Il 25 gennaio 2016 Giulio fu arrestato con la falsa accusa di essere una «spia al servizio dell'Occidente», venne ammazzato il 3 febbraio; Regeni era un dottorando dell'Università di Cambridge e si trovava al Cairo per motivi di studio, sparì proprio nel giorno del quinto anniversario delle proteste di piazza Tahrir. Quando il cadavere fu ritrovato, il corpo presentava profondi segni di tortura e la madre, all'atto del riconoscimento, disse di aver visto nel volto martoriato del figlio «tutto il male del mondo» .
In particolare nella pelle di Regeni erano state incise alcune lettere: una modalità di sevizia tipica degli aguzzini agli ordini del presidente Abdel Fattah al Sisi.
Ieri, nell'aula bunker di Rebibbia, il procuratore generale nel corso della prima udienza in Corte d'assise ha usato parole dure contro i quattro imputati contumaci (tutti agenti segreti del National Security egiziani) e i vertici di Stato fedeli ad Al Sisi: «Dal governo egiziano abbiamo ricevuto elementi incompleti o manipolati, altri importanti documenti sono stati negati».
Prima di entrare nello specifico delle accuse, il pm aveva fatto una premessa di tipo procedurale: «I quattro imputati sono dei finti inconsapevoli. Non sono qui in aula per evitare che il processo vada avanti». Per la prima volta un Paese occidentale metteva alla sbarra non solo i 4, presunti, carnefici di Regeni, ma - indirettamente - anche il concetto di democrazia negata e violazione dei diritti civili per il quale l'Egitto di Al Sisi è tristemente noto nel mondo. Dal punto di vista dell'immagine il governo del Cairo ne è uscito a pezzi, considerato il suo comportamento di totale ostruzionismo rispetto all'iter giudiziario italiano, tanto da essersi rifiutato di comunicare gli indirizzi dei quattro poliziotti ai quali, di conseguenza, non è stato possibile notificare l'atto di convocazione: «Lo hanno fatto per sottrarsi - ha rimarcato il procuratore -. È un caso di abuso del diritto, con una volontà chiara di sottrazione dal processo».

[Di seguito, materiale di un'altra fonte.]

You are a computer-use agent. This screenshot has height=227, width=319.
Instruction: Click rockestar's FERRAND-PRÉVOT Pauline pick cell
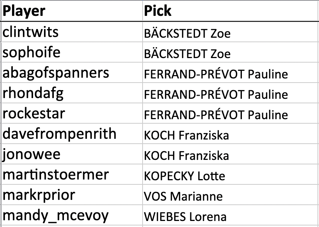click(x=230, y=114)
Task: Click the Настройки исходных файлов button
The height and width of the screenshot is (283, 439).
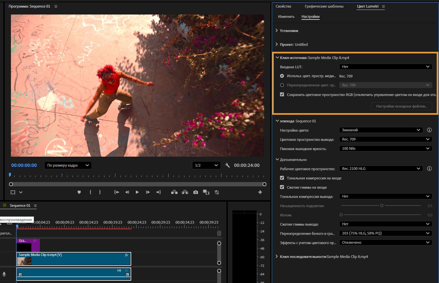Action: click(x=401, y=106)
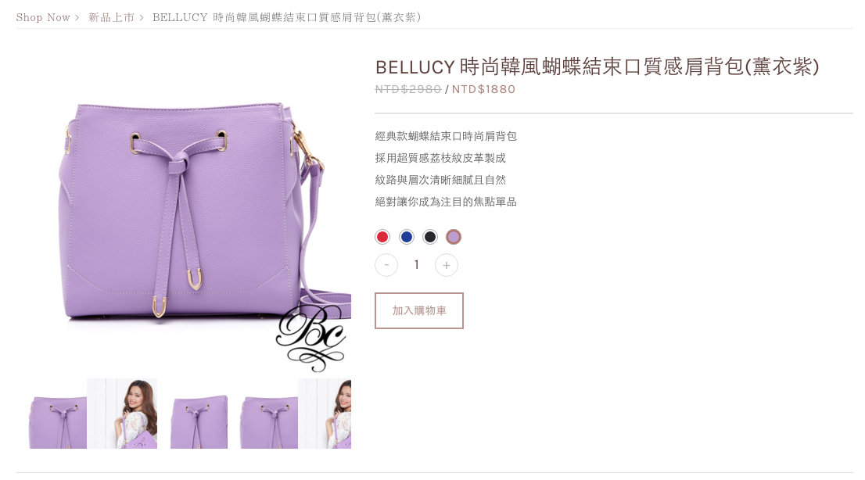Viewport: 865px width, 480px height.
Task: View the first purple bag thumbnail
Action: click(58, 414)
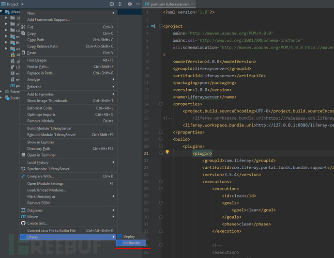Click the InitBundle Liferay icon
This screenshot has height=258, width=334.
[120, 242]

Poi è la volta del capitolo «depistaggi»: «Oltre 40 le richieste fatte e mai evase; prove alterate; manipolazione dei tabulati telefonici; finti testimoni. Tutto con l'obiettivo di scagionare la National security: addirittura cinque innocenti sono stati ammazzati in un conflitto a fuoco, facendo poi ritrovare a casa di uno di loro i documenti di Giulio». Ma era solo l'ennesima - cinica - messa in scena. E ancora: «Cancellate le immagini del sistema di videosorveglianza della metropolitana di Dokki dove Regeni fu catturato».
I legali
d'ufficio dei 4 ufficiali egiziani (il generale Tariq Sabir, i colonnelli Athar Kamel e Usham Helmi, e il maggiore Magdi Ibrahim Sharif) hanno protestato: «Questo non è il processo contro gli imputati, ma contro l'Egitto».